## What needs to be done:
Find every line of the records that has "wizard" and return it.

## Exercise data:
-*-*-

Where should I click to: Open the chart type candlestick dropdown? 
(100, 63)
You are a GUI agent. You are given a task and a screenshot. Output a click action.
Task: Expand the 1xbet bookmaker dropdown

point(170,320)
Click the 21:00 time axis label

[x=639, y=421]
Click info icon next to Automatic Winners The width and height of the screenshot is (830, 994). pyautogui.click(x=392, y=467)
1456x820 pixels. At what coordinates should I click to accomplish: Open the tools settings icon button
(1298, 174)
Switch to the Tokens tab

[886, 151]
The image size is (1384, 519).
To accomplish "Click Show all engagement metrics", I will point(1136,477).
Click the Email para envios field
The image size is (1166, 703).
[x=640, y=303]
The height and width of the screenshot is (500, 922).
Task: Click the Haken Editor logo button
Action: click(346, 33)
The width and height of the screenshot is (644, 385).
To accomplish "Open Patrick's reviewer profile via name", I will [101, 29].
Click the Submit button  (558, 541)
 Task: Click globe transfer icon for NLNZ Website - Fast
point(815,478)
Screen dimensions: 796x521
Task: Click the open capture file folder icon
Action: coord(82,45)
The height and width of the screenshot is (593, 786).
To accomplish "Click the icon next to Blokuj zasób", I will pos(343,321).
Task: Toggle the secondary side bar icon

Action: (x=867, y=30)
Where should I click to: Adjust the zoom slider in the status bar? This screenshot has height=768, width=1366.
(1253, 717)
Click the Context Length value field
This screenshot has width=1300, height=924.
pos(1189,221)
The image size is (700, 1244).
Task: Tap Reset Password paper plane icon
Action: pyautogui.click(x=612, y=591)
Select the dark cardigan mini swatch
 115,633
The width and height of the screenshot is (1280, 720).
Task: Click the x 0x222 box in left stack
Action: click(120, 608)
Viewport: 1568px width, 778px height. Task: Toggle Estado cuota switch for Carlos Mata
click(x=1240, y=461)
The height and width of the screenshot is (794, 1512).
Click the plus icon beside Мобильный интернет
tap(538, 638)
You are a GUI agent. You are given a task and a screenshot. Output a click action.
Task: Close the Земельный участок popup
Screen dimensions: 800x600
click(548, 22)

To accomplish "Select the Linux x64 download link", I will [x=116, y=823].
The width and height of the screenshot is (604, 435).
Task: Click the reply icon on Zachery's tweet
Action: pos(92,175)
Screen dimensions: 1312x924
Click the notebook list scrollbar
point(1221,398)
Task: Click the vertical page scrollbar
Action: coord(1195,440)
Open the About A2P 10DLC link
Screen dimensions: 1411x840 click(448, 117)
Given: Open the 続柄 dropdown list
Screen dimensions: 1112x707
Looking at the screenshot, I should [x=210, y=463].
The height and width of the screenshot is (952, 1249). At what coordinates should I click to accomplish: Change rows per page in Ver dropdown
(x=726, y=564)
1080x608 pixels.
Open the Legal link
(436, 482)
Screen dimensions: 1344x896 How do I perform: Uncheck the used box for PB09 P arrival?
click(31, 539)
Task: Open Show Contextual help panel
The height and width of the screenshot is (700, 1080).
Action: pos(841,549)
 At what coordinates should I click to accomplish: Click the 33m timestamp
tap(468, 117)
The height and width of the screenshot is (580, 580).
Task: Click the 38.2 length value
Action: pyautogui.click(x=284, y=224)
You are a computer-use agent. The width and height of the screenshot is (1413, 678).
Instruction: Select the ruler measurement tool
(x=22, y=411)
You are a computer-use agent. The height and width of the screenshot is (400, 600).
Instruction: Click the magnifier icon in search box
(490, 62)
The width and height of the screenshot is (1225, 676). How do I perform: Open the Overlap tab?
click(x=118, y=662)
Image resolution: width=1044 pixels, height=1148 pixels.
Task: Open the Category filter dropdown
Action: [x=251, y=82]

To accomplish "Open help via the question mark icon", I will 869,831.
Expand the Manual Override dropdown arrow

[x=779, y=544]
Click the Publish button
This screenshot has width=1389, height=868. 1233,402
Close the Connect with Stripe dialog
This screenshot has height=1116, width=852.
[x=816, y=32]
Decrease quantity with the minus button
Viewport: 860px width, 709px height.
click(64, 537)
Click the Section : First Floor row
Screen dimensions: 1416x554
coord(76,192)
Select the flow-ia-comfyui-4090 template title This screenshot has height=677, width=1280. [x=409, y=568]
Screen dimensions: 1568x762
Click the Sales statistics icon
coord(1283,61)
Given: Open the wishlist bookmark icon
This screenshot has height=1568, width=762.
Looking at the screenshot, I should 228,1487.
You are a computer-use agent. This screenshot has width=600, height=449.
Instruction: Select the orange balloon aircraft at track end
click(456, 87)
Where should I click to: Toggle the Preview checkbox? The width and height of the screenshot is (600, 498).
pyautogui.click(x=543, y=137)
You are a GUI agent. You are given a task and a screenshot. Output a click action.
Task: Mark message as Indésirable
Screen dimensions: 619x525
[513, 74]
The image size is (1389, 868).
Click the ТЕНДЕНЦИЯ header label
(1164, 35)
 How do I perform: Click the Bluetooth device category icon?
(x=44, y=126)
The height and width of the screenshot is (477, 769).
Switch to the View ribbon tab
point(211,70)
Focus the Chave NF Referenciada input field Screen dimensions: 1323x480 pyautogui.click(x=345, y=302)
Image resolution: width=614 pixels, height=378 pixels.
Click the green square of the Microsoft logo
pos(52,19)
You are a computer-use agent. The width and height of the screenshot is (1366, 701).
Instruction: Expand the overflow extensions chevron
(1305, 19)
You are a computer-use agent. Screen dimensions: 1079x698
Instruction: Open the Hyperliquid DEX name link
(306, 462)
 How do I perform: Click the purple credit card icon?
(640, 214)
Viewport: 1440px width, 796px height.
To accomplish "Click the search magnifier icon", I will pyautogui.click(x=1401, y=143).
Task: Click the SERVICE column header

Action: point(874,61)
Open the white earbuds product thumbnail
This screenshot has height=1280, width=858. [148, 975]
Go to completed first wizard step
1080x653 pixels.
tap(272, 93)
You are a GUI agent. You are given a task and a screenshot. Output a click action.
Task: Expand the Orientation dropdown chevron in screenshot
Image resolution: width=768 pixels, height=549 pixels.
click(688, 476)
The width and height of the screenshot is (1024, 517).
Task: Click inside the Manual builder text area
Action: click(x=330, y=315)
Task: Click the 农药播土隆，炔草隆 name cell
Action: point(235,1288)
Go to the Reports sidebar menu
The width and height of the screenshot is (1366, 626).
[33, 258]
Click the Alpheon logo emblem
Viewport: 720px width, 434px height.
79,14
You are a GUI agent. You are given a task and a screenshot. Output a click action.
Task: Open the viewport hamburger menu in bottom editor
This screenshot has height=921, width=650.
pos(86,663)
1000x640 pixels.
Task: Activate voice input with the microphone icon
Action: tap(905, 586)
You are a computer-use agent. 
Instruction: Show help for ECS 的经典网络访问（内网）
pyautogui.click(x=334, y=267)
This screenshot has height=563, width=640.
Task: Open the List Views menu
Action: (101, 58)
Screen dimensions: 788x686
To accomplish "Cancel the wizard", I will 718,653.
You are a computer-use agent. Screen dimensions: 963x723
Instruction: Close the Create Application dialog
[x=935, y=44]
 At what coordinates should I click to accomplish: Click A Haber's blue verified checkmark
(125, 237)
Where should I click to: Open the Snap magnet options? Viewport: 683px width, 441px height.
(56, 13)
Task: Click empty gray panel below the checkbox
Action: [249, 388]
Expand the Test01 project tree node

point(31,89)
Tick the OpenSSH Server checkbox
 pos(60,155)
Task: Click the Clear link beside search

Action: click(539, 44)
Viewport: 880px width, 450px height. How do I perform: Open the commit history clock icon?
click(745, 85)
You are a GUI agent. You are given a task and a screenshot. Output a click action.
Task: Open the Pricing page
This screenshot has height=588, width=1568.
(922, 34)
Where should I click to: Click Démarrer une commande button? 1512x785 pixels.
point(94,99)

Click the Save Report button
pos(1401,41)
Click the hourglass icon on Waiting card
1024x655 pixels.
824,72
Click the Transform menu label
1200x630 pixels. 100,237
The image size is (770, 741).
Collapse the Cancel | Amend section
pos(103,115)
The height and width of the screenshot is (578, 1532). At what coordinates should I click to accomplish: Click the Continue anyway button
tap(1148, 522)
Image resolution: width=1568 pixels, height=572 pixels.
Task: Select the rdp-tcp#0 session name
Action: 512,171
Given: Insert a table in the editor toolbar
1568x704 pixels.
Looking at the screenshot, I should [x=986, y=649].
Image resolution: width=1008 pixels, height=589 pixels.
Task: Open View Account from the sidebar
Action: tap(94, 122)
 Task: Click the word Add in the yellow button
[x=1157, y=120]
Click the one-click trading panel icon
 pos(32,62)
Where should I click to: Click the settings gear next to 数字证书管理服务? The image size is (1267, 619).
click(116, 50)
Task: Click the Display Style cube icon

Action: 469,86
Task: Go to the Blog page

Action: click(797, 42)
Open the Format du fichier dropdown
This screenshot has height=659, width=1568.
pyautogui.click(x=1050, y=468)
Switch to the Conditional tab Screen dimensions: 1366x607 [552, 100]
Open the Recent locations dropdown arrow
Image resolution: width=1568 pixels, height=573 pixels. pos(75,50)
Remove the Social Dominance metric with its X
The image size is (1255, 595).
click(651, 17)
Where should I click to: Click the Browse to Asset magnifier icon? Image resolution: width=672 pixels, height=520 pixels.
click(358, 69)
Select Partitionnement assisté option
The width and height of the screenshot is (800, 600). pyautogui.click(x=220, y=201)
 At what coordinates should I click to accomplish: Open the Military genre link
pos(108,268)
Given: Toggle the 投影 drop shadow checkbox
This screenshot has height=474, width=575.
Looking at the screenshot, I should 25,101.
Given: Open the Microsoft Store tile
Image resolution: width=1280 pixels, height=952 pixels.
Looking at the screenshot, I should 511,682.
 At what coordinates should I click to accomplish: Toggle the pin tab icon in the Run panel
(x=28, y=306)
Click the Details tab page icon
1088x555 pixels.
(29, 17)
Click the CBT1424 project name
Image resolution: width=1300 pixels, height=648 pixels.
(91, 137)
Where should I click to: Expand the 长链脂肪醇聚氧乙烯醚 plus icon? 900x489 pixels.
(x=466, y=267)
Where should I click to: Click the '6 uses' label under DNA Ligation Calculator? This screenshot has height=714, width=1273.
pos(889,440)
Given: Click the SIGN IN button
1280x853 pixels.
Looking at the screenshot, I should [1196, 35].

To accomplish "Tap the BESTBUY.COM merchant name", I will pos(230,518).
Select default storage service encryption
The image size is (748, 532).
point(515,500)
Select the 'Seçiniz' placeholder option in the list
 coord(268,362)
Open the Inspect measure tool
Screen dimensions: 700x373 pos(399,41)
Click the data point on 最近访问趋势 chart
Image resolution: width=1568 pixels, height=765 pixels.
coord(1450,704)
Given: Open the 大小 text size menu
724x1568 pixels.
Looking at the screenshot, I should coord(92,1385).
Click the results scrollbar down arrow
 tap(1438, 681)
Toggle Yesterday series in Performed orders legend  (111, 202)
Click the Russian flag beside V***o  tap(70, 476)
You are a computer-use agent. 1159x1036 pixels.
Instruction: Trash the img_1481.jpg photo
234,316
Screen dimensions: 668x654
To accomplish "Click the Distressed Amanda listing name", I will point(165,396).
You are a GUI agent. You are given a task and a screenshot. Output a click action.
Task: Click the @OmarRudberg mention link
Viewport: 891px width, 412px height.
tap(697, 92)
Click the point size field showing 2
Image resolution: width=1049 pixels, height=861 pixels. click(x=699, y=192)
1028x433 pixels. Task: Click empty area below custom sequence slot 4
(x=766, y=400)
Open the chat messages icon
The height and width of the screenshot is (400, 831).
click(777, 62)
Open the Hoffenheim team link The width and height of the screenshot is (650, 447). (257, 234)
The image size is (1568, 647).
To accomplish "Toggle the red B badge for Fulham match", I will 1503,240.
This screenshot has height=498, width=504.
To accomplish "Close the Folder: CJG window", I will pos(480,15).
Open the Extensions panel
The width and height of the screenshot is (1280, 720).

-*-*-

## Task answer:
Go to completed first wizard step
To accomplish "Cancel the wizard", I will 718,653.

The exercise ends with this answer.